This might sound like an unfair comparison at first, but think about it. When you’re on a 20-hour coding bender, you aren’t writing your best code. You’re frantically trying to write working code, because you’re trying to get it done as fast as you can. Every cut corner, every hack, every workaround makes the next task take that much longer. Long hours breed technical debt, and technical debt slows development, and slow development demands longer hours. It’s a vicious cycle that can be extremely difficult to escape, especially once it’s been institutionalized and turned into a badge of honor.

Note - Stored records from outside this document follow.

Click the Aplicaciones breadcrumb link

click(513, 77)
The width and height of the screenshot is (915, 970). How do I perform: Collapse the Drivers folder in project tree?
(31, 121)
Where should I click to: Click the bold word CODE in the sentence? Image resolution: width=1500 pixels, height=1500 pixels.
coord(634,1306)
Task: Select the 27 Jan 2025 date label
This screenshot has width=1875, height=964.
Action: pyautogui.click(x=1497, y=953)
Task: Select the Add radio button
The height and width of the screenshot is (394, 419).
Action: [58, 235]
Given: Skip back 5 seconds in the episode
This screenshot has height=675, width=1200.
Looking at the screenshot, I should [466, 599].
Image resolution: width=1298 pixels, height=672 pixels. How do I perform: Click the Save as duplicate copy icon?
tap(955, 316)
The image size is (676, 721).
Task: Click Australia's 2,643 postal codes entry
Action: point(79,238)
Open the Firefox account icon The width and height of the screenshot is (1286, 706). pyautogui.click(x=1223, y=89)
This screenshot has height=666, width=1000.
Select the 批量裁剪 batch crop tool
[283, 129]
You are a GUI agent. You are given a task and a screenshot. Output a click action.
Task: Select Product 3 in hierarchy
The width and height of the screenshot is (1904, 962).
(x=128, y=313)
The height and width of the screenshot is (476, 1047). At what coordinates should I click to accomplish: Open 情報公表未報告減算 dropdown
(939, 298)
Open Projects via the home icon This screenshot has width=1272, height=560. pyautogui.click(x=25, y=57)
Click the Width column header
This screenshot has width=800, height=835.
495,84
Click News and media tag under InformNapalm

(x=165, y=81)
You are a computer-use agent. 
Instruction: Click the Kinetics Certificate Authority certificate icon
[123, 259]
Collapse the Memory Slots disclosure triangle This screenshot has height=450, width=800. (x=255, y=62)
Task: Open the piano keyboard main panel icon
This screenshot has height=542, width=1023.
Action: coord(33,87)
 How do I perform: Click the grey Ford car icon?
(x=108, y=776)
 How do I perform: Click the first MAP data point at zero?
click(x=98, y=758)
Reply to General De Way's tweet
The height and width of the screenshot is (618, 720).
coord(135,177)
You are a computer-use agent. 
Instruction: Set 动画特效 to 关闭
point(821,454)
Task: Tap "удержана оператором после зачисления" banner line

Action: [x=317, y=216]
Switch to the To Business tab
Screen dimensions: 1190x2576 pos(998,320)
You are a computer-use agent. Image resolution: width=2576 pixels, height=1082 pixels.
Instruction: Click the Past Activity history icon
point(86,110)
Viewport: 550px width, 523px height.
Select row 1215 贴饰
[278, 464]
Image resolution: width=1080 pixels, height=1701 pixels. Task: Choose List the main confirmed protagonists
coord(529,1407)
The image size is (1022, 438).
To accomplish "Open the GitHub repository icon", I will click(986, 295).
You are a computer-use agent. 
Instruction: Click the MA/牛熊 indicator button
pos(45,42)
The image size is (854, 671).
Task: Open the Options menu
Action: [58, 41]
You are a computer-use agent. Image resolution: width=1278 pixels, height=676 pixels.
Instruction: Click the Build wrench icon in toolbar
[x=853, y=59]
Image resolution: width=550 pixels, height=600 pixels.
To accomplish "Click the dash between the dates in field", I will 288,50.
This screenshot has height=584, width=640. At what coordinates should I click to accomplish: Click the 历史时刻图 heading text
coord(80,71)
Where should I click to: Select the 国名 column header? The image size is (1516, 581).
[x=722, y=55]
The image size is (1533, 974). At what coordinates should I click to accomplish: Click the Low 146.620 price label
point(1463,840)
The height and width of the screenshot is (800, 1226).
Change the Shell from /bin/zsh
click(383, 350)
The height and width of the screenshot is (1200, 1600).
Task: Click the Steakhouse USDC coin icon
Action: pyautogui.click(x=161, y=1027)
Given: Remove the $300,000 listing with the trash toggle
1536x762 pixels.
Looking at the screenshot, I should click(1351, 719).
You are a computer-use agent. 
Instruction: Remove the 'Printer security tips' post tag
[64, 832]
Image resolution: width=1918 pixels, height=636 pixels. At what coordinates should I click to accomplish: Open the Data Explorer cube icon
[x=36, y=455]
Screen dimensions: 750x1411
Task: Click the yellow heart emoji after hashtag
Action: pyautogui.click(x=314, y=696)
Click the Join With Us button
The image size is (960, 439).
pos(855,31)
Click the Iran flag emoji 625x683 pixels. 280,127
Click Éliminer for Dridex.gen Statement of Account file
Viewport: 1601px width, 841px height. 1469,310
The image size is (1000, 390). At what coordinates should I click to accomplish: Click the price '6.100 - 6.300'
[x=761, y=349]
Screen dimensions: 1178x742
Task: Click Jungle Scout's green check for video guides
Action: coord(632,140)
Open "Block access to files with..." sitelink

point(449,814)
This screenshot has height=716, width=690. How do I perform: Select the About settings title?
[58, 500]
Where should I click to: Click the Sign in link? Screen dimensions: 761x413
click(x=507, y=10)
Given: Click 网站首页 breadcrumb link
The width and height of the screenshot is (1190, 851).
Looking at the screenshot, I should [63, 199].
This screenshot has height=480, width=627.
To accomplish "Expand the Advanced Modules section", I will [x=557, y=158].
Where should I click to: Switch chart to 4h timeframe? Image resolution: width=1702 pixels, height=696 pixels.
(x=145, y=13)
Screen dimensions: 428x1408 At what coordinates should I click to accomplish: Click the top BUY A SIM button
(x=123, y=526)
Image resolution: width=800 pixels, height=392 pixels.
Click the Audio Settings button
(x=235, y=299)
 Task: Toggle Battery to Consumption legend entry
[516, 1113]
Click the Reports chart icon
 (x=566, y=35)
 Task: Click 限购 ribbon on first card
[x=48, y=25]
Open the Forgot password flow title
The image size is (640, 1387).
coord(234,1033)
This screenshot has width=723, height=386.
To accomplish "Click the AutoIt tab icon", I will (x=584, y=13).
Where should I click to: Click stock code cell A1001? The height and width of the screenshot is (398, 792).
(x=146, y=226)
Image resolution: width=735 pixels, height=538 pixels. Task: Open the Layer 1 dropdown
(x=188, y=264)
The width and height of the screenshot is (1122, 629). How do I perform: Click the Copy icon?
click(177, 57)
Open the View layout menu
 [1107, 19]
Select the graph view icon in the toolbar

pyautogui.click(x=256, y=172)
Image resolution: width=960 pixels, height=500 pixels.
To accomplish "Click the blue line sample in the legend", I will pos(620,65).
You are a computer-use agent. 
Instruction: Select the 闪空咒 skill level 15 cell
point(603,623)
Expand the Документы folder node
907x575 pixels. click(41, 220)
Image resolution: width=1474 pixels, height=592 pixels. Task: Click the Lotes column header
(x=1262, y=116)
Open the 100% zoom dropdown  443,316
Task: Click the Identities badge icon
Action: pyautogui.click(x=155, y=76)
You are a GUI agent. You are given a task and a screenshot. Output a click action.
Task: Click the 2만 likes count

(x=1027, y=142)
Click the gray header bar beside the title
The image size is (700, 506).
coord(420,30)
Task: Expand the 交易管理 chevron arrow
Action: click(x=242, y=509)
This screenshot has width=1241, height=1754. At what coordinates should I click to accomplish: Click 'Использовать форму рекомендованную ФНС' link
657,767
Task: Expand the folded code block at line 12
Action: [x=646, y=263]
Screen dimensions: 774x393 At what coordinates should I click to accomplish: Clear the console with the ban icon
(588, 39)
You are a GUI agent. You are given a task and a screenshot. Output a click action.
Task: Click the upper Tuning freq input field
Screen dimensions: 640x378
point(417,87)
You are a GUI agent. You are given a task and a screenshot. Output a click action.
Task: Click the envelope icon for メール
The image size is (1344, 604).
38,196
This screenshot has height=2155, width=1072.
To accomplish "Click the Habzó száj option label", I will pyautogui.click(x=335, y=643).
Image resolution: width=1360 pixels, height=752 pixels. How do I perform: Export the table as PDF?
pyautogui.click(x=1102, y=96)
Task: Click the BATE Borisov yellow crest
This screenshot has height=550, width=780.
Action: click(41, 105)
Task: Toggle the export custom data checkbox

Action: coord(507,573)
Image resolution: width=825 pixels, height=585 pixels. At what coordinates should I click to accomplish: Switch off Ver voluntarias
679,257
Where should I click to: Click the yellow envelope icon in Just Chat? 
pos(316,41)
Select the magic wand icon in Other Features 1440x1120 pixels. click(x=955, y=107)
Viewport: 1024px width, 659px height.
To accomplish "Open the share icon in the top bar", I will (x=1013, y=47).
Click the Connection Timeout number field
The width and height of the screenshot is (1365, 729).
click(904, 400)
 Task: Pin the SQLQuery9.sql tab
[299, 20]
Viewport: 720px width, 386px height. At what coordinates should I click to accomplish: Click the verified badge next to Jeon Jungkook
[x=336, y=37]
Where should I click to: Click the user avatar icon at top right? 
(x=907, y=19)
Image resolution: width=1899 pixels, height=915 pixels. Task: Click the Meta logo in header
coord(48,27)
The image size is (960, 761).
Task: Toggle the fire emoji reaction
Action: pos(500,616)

My Personal Project Workflow/Toolset

I do a lot of side projects, and my personal workflow and tooling is something that’s constantly evolving. Right now, it looks something like this:

  • Prognosticator for tracking features/improvements, measuring the iceberg, and tracking progress
  • WorkFlowy for tracking non-development tasks (the most recent addition to the toolset)
  • Trac for project documentation, and theoretically for defect tracking, though I’ve not been good about entering defects in Trac recently; it doesn’t seem worth the effort on a one-person project, though with multiple people I think it would be a must
  • Trello for cross-cutting all the above and indicating what’s next/in progress/recently completed, and for quickly jotting down ideas/defects. Most of the defect tracking actually goes in here on one-man projects right now. This is a lot of duplication and the main source of waste in my current process.
  • Bitbucket for source control (I also use Atlassian’s excellent SourceTree as a Git/Hg client.)
It’s been working well for me, the only issue I have is duplication between the tools, and failing to consistently use Trac for defect tracking. What keeps me in Trello is how quick and easy it is to add items to it, and the fact that I’m using it as a catch-all – I can put a defect or an idea or a task into it in a couple of seconds; I just have to replicate it to the appropriate place later, which is the problem.
I think the issue boils down to being torn between having a centralized repository for “stuff to be done” (Trello) and having dedicated repositories catered to each type of thing to be done (Prognosticator, Trac, and WorkFlowy); and convenience. Trello is excellent for jotting something down quickly, but lacks the additional specific utility of the other tools for specific purposes.
I think what I’ll end up doing is creating a “whiteboard” list in WorkFlowy, and using that instead of Trello to jot down quick notes when I don’t have the time to use the individual tools; then I can copy from there to the other tools when I need to. That will allow me to cut Trello down to basically being a Kanban board.

Pragmatic Prioritization

The typical release scheduling process works something like this:

  1. Stakeholders build a backlog of features they’d like to see in the product eventually.
  2. The stakeholders decide among themselves the relative priority of the features in the backlog.
  3. The development team estimates the development time for each feature.
  4. The stakeholders set a target feature list and ship date based on the priorities and estimates.
The problem here is primarily in step 2; this step tends to involve a lot of discussion bordering on arguing bordering on in-fighting. Priorities are set at best based on a sense of relative importance, at worst based on emotional attachment. Business value is a vague and nebulous consideration at most.
I propose a new way of looking at feature priorities:

  1. Stakeholders build a backlog of features they’d like to see in the product eventually.
  2. The stakeholders estimate the business value of each feature in the backlog.
  3. The development team estimates the development time for each feature.
  4. The stakeholders set a target feature list and ship date based on the projected return of each feature – i.e., the estimated business value divided by the estimated development time.
This turns a subjective assessment of relative priorities into an objective estimate of business value, which is used to determine a projected return on investment for each feature. This can then be used to objectively prioritize features and schedule releases.
I’ve been using this workflow recently for one of my upcoming projects, and I feel like it’s helped me to more objectively determine feature priorities, and takes a lot of the fuzziness and hand-waving out of the equation.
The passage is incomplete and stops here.